_WHAT YOU NEED TO DO_: Every line with "agent" in it should be copied from the data.

_PROVIDED DATA_:

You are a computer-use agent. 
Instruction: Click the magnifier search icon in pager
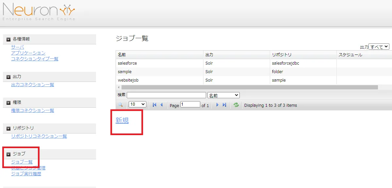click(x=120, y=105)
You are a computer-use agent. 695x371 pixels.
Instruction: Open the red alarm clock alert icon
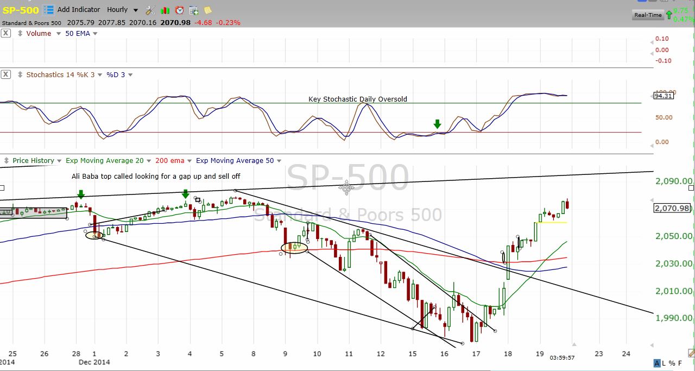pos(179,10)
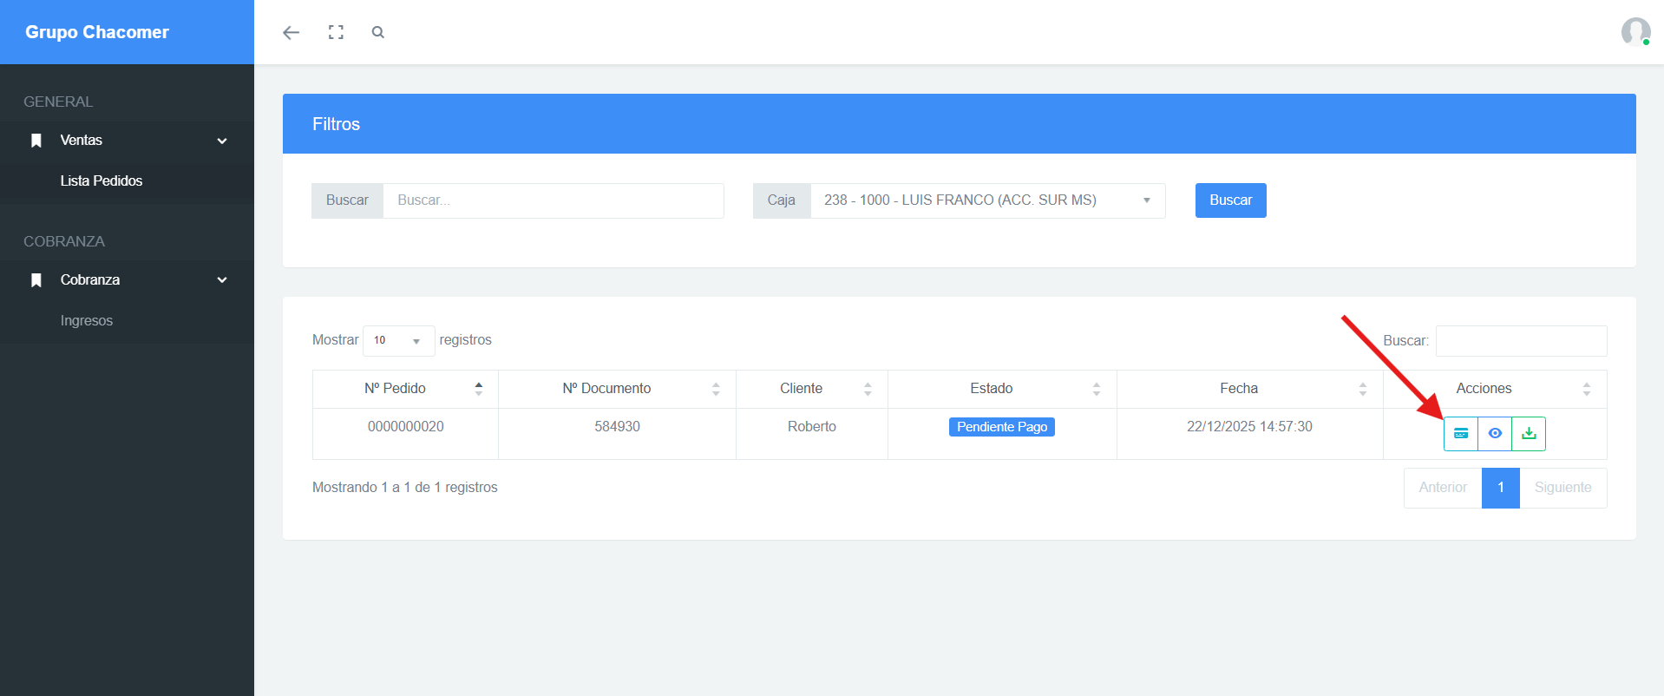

--

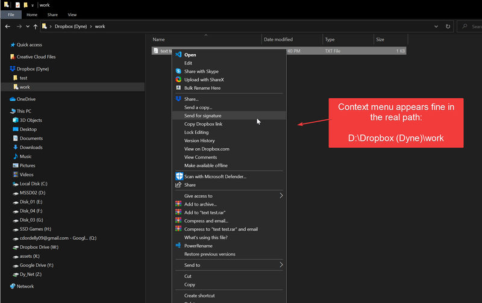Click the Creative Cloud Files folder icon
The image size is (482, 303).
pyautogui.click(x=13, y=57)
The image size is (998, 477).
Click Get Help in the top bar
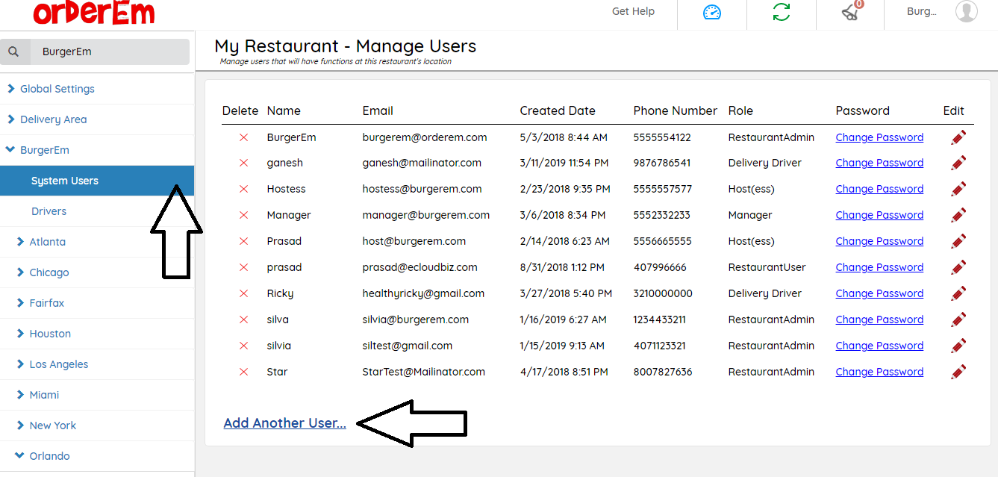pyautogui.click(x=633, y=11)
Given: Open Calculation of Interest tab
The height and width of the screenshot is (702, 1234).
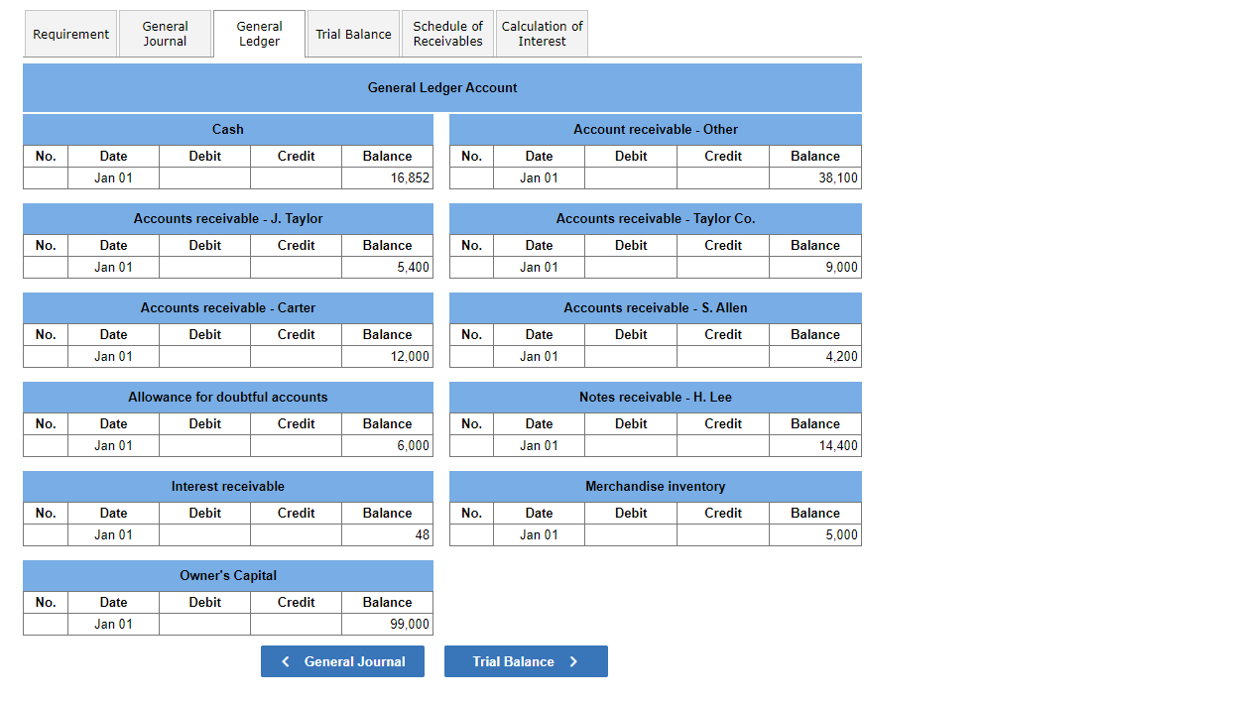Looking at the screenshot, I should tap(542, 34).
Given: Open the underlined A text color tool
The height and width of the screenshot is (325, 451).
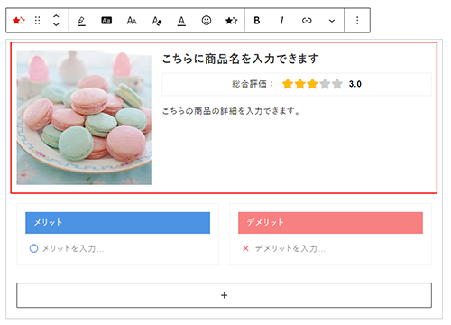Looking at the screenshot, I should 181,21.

_COMPLETED TASK_:
You are a computer-use agent. 
You are a computer-use agent. 695x371 pixels.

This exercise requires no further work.